Falando a mesma língua – parte II: abrindo um parêntese

O ano novo chegou, junto com o novo acordo ortográfico da língua portuguesa, o qual entrou em vigor, no Brasil, em seu primeiro dia. Devido às dificuldades em sua aprovação – o acordo atingiu a maioridade no ano passado -, ficou decidido que, para a mudança tornar-se oficial, seria necessária a ratificação de apenas três dos oito países da comunidade lusófona (o que ocorreu em 1º de janeiro de 2007) e não de todos, como de início. Até o momento, metade dos países que fazem parte do acordo já o ratificaram: Cabo Verde, São Tomé e Príncipe e Portugal, além do Brasil. A outra metade parece não tê-lo aprovado ainda apenas por ter outras prioridades, não por lhe ser contrária.
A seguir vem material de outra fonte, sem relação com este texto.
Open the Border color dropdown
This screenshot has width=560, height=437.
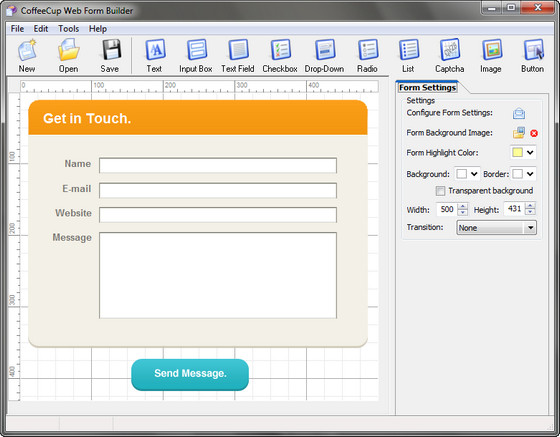530,174
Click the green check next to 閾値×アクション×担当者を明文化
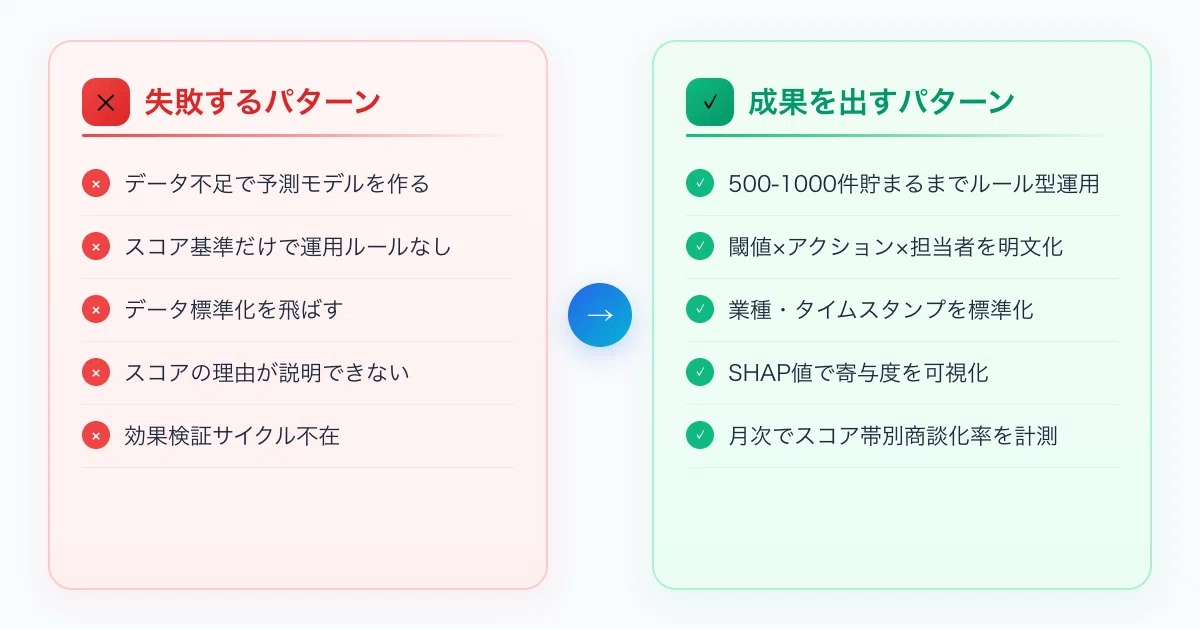 [700, 247]
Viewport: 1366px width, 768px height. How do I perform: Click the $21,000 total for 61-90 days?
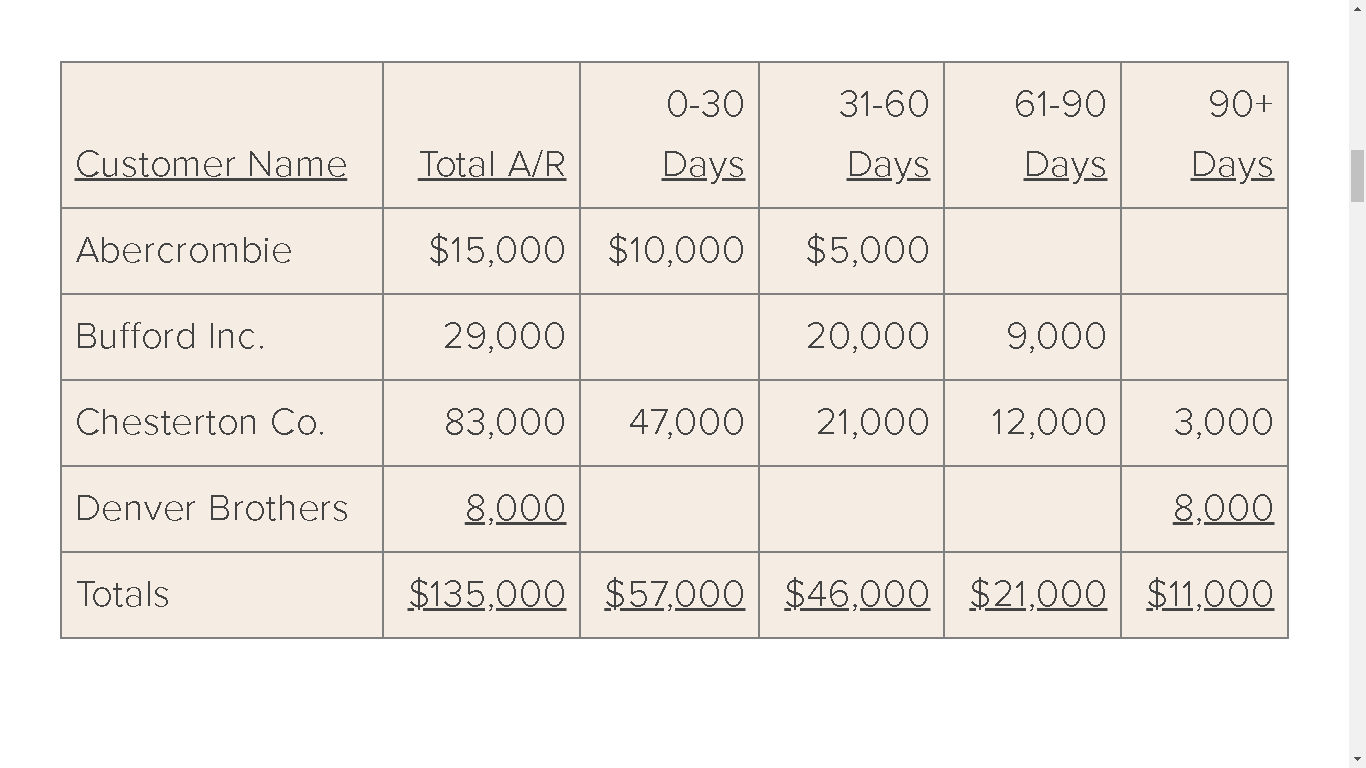click(x=1038, y=594)

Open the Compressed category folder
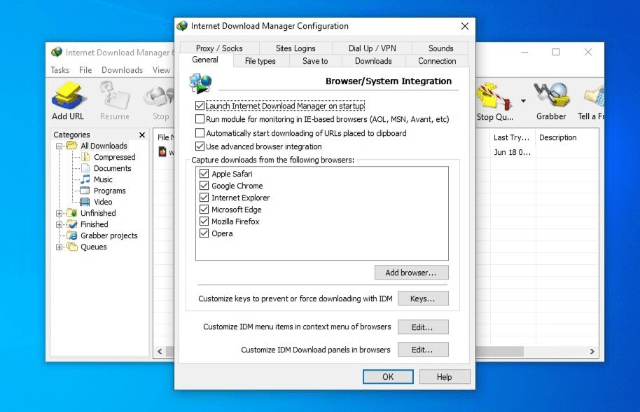pyautogui.click(x=85, y=158)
Ora, ora, pois, pois, mas estou cá a pensar que a maior parte das análises a respeito desse acordo tem sido feita a partir do ponto de vista luso-brasileiro, sem levar em conta, na discussão dos prós e contras, as situações bem específicas dos demais países envolvidos, sobre os quais não nos chegam muitas informações. Volto ao assunto, então, para escutarmos o outro lado do disco: em lugar de um fado tropical - da linda mulata com rendas do Alentejo e do rio Amazonas que, numa pororoca, deságua no Tejo -, um puro semba africano. Parafraseando Gil, só quem sabe onde é Luanda saberá lhe dar valor.
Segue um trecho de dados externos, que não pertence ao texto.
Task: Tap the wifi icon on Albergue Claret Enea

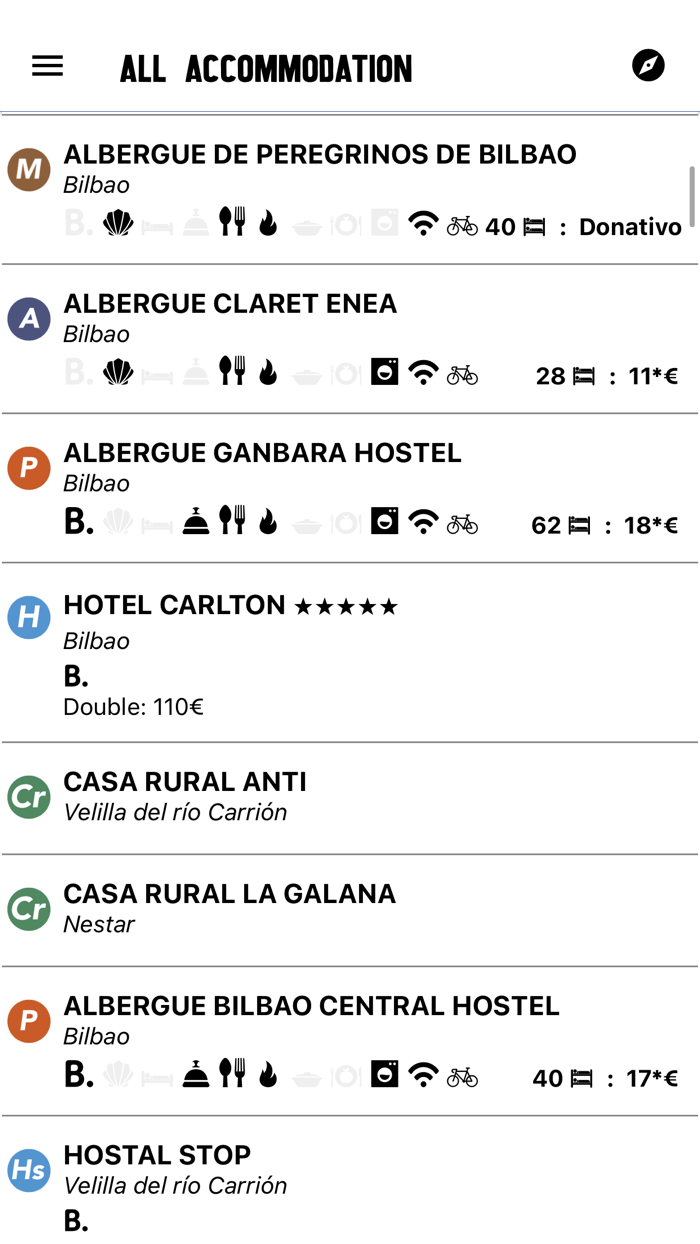Action: coord(424,373)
O escritor angolano José Eduardo Agualusa, defensor do acordo, apresenta importante argumento a seu favor. Com uma produção de livros ainda incipiente, Angola precisa importar bastantes livros de Brasil e Portugal e, num país com alto índice de analfabetismo, o acesso a livros com diferentes grafias aumenta a dificuldade de aprendizado da língua, ainda que sejam poucas as palavras que tiveram alterações gráficas. Para diminuir o problema, os livros didáticos provêm, em geral, exclusivamente de Portugal o que, para ele, justifica, em parte, a resistência desse país à aprovação do acordo: com ele, os portugueses perdem mercado editorial nos países africanos.

Essa redução da influência de Portugal sobre Angola, porém, já vem ocorrendo em outras áreas. No que Agualusa chama de vingança de ex-colônia, a música popular angolana tem sido predominante no mercado português, o que tem feito com que os jovens lusitanos imitem o jeito de falar dos angolanos (algo como o que ocorre com o sotaque carioca em relação ao Brasil), a ponto de ele – natural de Angola, mas, apenas por ser branco, confundido com português -, ao falar em locais públicos de Lisboa, ser interpretado como um português querendo ser moderno ou falar como um jovem.

Um ponto pacífico (e, por isso, também atlântico) é que, mesmo com a cooperação de um sem-número de super-homens, ou talvez por isso mesmo, o recém-nascido acordo foi supereconômico nas mudanças no emprego do hífen, sinal dia a dia crítico. A dificuldade de autoaprendizagem e a necessidade de esforço extraordinário, quase sobre-humano, para assimilar os anti-intuitivos contraexemplos não cessaram de todo. Ainda que tal contrassenso tenda a nos tornar super-resistentes - pra não dizer ultrarresistentes a essas regras -, fazendo-nos sentir semianalfabetos com hífen, lembremos que o supracitado acordo não caiu de paraquedas, foi bem debatido por seus coautores, inclusive com consulta pública – ainda que malsucedida - quanto a sua implementação.

Segundo um caro amigo, só dois ou três chatos deviam entender as anteriores regras do hífen, o que não deve mudar tanto: agora, talvez uns quatro ou cinco venham a entendê-las. Para servir como base para os futuros dicionários, dirimir dúvidas e etc., o documento oficial será o Vocabulário Ortográfico da Língua Portuguesa, que está sendo concluído e deverá ser divulgado em breve.

O gramático Evanildo Bechara, membro da Academia Brasileira de Letras, a qual participou ativamente da elaboração do texto do acordo, afirma que a nossa língua era a única, dentre as faladas em mais de um país, em que a grafia não era unificada. Outro acadêmico critica o uso do termo "norma culta" no texto do acordo, termo que, segundo ele, traz uma incorreção política, pois você dizer que um jeito de falar ou escrever é culto, vulgar ou chulo é fazer juízo de valor, quando a melhor maneira de falar, na verdade, é a que vem de dentro de cada um, adequada a suas vivências e experiências, de forma natural e espontânea. Como diria a cantora Ana Carolina, é isso aí!